» Work required: Using the records below, find every line that includes "computer" and copy it.

» Exercise materials:
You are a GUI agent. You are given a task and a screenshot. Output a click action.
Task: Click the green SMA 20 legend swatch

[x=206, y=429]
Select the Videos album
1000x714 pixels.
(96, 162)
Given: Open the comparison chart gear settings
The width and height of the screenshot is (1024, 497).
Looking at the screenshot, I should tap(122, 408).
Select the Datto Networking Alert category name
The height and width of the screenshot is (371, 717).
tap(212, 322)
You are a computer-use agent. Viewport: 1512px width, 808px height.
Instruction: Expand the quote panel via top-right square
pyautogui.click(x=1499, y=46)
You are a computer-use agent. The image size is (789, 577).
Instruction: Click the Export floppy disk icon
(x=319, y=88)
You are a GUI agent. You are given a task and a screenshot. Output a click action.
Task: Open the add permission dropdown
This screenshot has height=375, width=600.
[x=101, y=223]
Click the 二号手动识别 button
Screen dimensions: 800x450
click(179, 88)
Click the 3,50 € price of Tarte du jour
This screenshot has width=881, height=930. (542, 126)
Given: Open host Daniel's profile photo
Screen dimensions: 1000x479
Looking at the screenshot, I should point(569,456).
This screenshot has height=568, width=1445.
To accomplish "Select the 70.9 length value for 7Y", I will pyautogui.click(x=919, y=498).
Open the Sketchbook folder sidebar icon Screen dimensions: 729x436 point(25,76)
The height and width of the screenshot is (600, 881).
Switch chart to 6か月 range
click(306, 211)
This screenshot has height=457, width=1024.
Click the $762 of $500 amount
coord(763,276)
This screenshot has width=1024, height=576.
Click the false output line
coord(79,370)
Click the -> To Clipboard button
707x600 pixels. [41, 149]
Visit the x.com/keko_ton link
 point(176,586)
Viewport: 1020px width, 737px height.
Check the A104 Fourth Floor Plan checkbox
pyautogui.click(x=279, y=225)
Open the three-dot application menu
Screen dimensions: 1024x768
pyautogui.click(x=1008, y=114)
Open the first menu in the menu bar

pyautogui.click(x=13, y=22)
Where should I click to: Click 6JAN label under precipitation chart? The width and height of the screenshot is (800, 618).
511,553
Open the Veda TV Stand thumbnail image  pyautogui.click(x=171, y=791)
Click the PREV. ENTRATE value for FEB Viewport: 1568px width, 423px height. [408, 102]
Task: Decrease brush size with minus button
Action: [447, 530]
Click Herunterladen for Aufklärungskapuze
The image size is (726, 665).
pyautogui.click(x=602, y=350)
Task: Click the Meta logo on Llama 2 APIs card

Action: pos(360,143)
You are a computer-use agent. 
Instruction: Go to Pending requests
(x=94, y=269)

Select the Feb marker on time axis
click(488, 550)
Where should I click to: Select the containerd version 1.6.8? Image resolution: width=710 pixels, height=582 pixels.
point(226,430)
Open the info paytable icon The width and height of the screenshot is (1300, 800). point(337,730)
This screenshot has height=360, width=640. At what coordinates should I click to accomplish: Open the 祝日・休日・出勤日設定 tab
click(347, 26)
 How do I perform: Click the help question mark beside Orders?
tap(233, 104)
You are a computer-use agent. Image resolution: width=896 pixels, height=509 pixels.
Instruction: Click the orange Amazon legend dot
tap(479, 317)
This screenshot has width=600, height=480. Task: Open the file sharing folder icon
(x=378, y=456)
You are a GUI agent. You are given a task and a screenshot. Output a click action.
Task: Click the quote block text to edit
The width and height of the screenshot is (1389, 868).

» Response:
You are a computer-use agent. Viewport: 1512px width, 808px height.
You are a computer-use agent. The image size is (789, 577).
You are a computer-use agent. 
You are a computer-use agent. Image resolution: width=896 pixels, height=509 pixels.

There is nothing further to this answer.